Hanchen Huang, professor and chair of the Department of Mechanical and Industrial Engineering, has spent the last 10 years revising the classical theory of crystal growth that accounts for his observations of nanorod crystals. His work has garnered the continued support of the U.S, Department of Energy’s Basic Energy Science Core Program.
Nanorods are miniscule fibers grown perpendicular to a substrate, each one about 100,000 times thinner than a human hair. Surface steps, or the minor variations in the vertical landscape of that substrate, determine how the rods will grow.
“Even if some surface steps are closer and others more apart at the start, with time the classical theory predicts they become more equalized,” Huang said. “But we found that the classical theory missed a positive feedback mechanism.”

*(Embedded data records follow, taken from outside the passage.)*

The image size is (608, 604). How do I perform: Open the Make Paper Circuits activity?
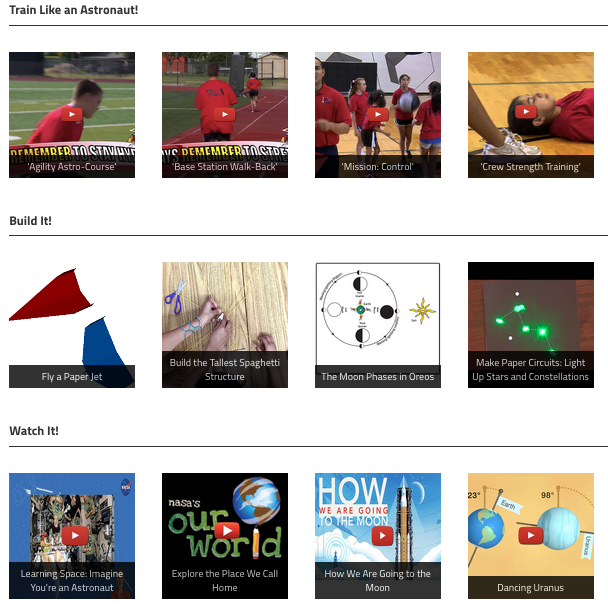tap(531, 325)
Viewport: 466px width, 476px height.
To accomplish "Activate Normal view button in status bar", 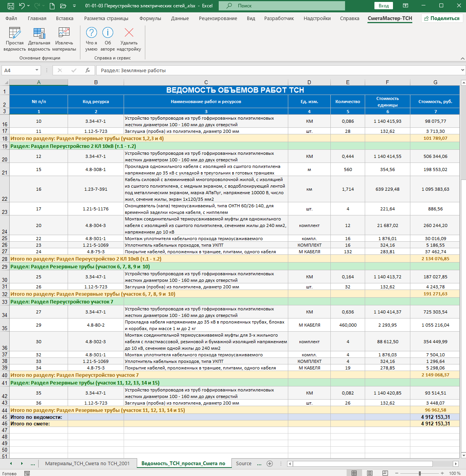I will point(354,473).
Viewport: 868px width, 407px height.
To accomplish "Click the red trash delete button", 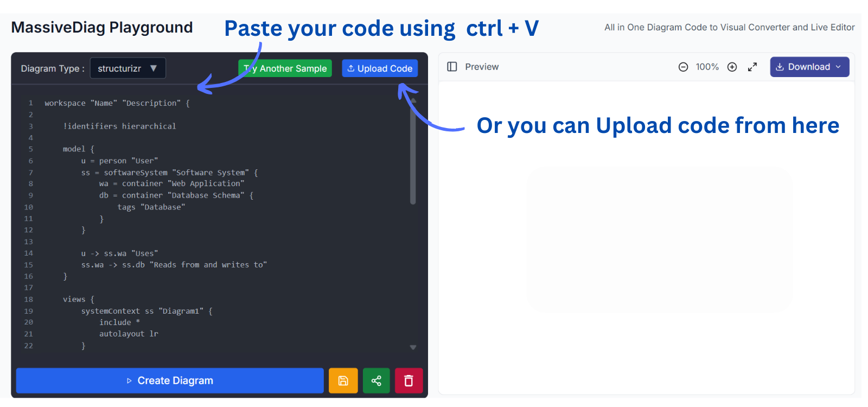I will pos(409,380).
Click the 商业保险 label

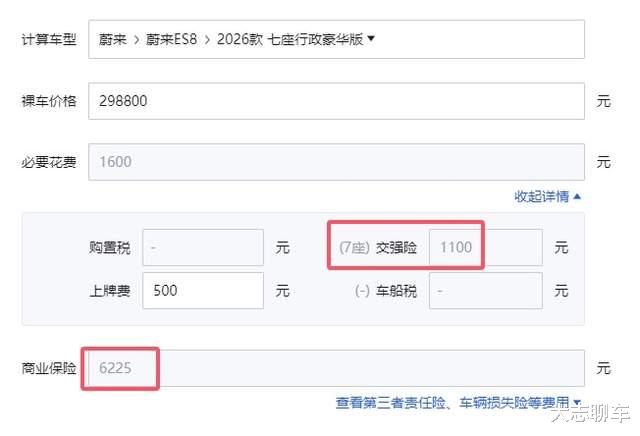[x=49, y=369]
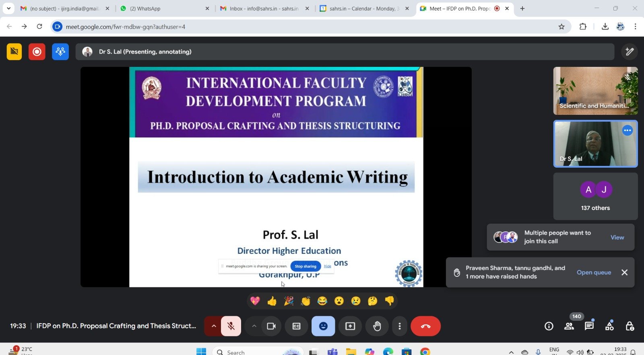This screenshot has height=355, width=644.
Task: Click View for join requests
Action: click(617, 237)
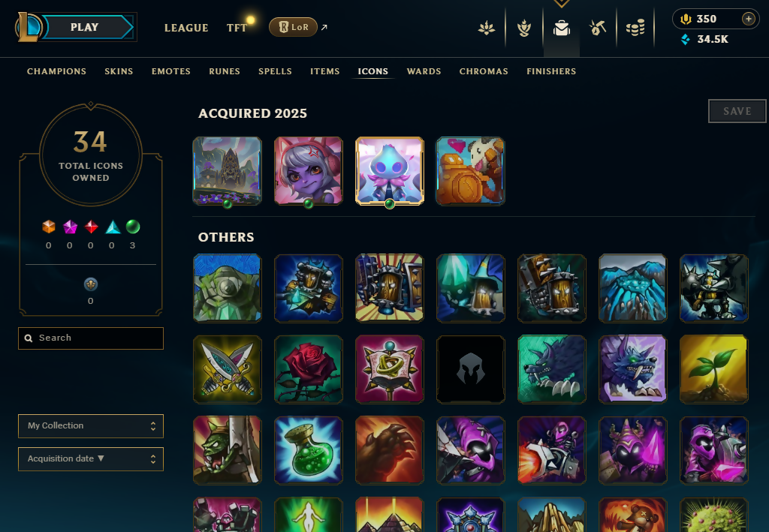Switch to the Skins tab
The width and height of the screenshot is (769, 532).
[x=119, y=71]
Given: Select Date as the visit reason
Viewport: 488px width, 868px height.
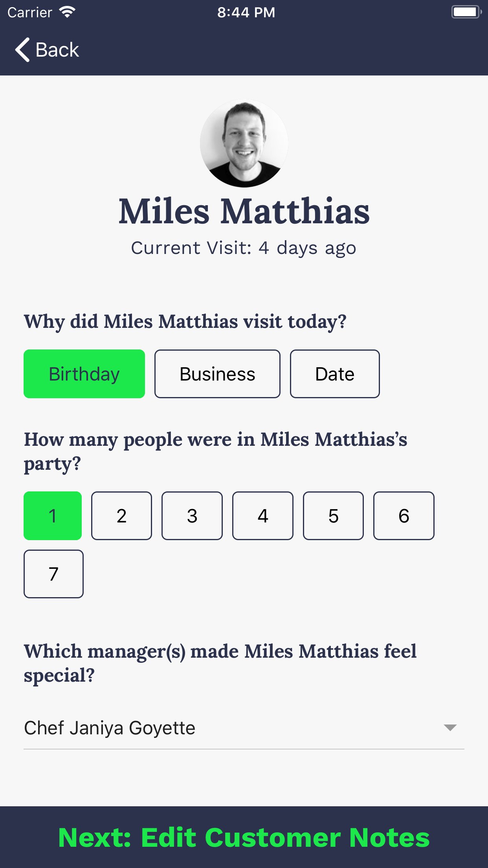Looking at the screenshot, I should point(334,373).
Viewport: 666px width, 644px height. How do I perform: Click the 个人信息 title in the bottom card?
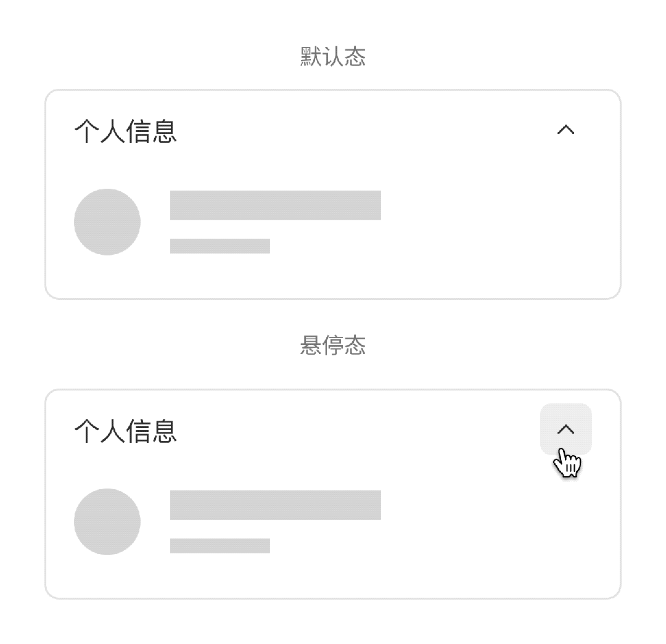(x=126, y=432)
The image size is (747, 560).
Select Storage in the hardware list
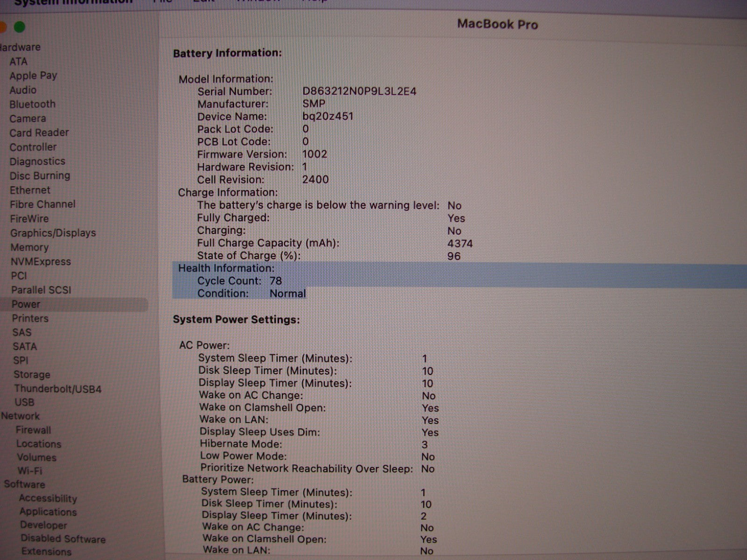pyautogui.click(x=32, y=374)
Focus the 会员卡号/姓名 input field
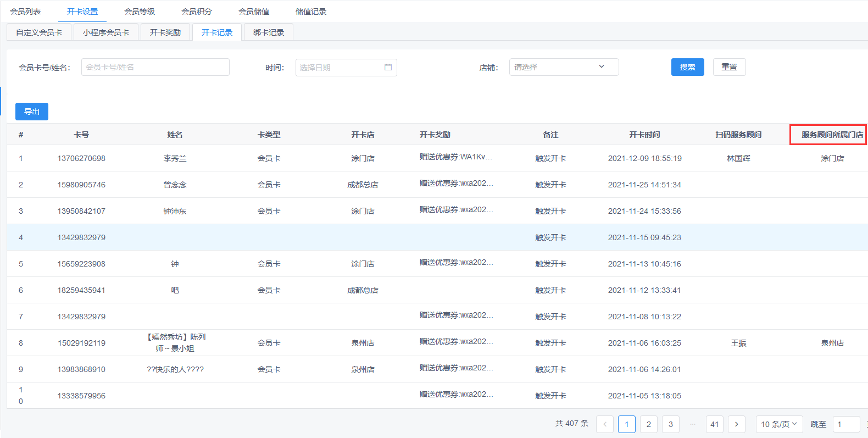Screen dimensions: 868x438 (155, 67)
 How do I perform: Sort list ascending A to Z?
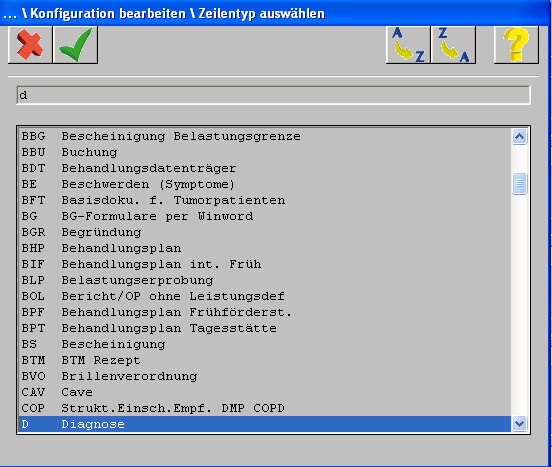click(408, 45)
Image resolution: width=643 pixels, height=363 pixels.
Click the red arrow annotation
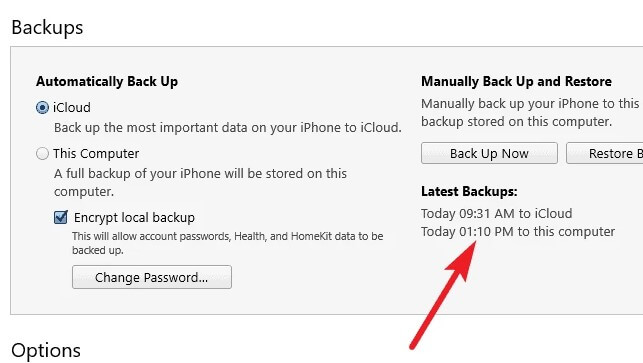[444, 295]
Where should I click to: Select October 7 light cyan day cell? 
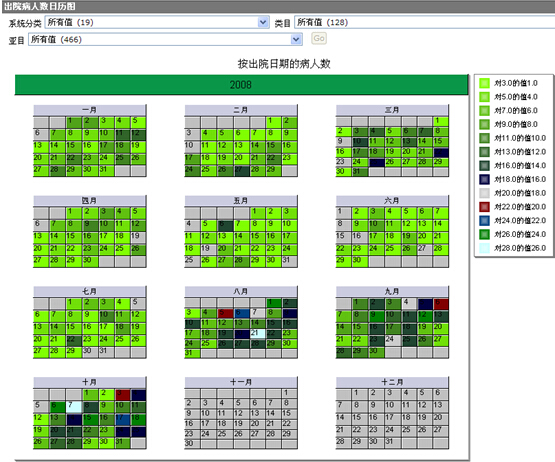pos(74,406)
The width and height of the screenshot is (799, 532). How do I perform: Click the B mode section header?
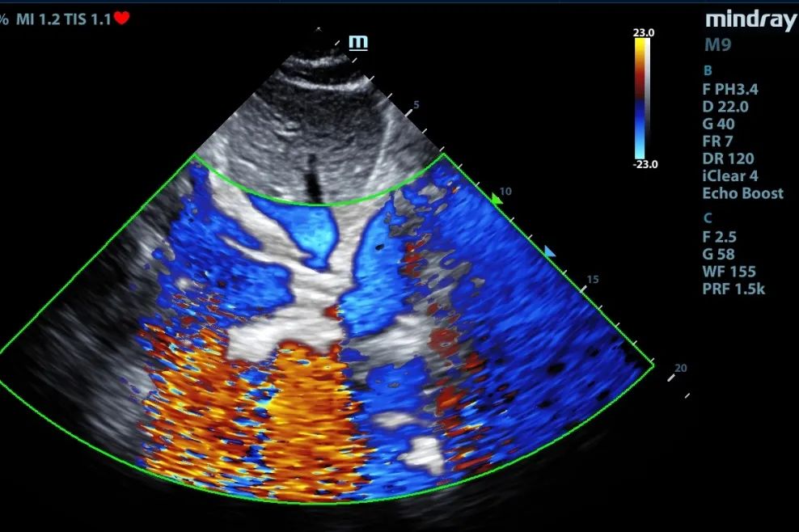[x=708, y=71]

This mechanism, he explained, causes the steps to “cluster,” making it more difficult for atoms to fall from a higher step to a lower one. So, instead of filling in the height gaps of a variable surface, atoms in a nanorod crystal localize to the highest levels.
“The taller region gets taller,” Huang said. “It’s like, if you ever play basketball, you know the taller guys will get more rebounds.” That’s basically what happens with nanorod growth.
Huang’s theory, which was published in the journal Physical Review Letters this year, represents the first time anyone has provided a theoretical framework for understanding nanorod crystal growth. “Lots of money has been spent over the past decades on nanoscience and nanotechnology,” Huang said. “But we can only turn that into real-world applications if we understand the science.”
Indeed, his contribution to understanding the science allowed him and his colleagues to predict the smallest possible size for copper nanorods and then successfully synthesize them. Not only are they the smallest nanorods ever produced, but with Huang’s theory he can confidently say they are the smallest nanorods possible using physical vapor deposition.
The material has major implications for commercial applications, including a kind of metallic glue that can fuse two pieces of metal together at room temperature, in ambient environment, and with very little pressure input. This technology may enable ambient soldering without the need of poisonous lead, and could therefore be extremely valuable to the semiconductor industry, which pervades society through the ubiquitous use of handheld and other computer devices.